And I know it's not the work. It's us. All the waiting and pretending we're okay when neither of us is.
He'll never admit it because he thinks holding himself together is the only way we'll stay intact and that my sanity depends on his posture.
That's partly true. But watching him now, I realize he's just as breakable, and it sucks, because I can't help him.
"Do you want me to tell you a line I wrote in my book?" I whisper, mostly to the sky. My voice is so light, I almost hope he won't hear it over his heavy breathing. I'm generally shy about sharing my work, but I kind of want him to know this one.
"I wrote it after our first time. On the rooftop."
His breathing stalls instantly. He shifts, slides the book off his face, one eye peeking open, and nods, his face in quiet anticipation.
I turn to him, press my hand on his cheek, and whisper, "What am I but a dying star, waiting for the gravity of your arms, so I can flicker again."
He looks stunned, his eyes flicking left and right.
"Wow," he says finally. "That's really beautiful, baby. More beautiful than anything I could ever write about you."
I manage a little, breathy laugh. "It's not as original as your poems."
"Mine would just be a list," he says. "Your mouth. Your eyes. How cute you look in my T-shirts that somehow migrated to your drawer.

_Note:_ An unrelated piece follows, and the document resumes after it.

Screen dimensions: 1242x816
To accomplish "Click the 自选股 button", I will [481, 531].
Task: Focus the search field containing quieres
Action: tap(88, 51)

The way you say my name when you're—"
"Ben," I cut in, biting back my grin.
"That," he says, eyes glinting dark, "is poetry."
I roll my eyes, still smiling. "I'll ask Carl to print out your special edition—'For Horny Women and Other Lovers of the Arts.'"
He snorts, lies back, and pulls me onto his chest. "I can't wait to read your book."
"Yeah, I can't believe it's done. It's the fastest I've ever written anything."
He runs a hand through my hair and his voice comes out soft but heavy. "I have a feeling you're going to be everywhere now—not only bookstores, but airport shelves, billboards—and I'll be bragging that you drooled on my pillow once."
"Not just once," I correct him, resting my chin on his rib to see his eyes. "And I want you at all my book signings."
Ben nods, smiling gently. "Yeah. I'll be there, front row, camera ready, making sure no idiot forgets whose girl you are."
His voice is lulled, and maybe even threaded with something that aches. I wonder why.
"That reminds me, Carl said they will book me on a tour on both coasts. It's huge, a few months. New York is there, too, so we can go together and visit your family. We'll tell them about it during Christmas."
His jaw tightens and his chest is suddenly stiff under my hands.
The ocean hushes, waiting for him to say something, like I do.
Then his voice comes out too careful. "Emma, I had to cancel our trip."
I sit up and turn to him with a frown. "What? Why? I just spoke to Mara, they are expecting us. Antonio got a huge turkey. Everyone's excited."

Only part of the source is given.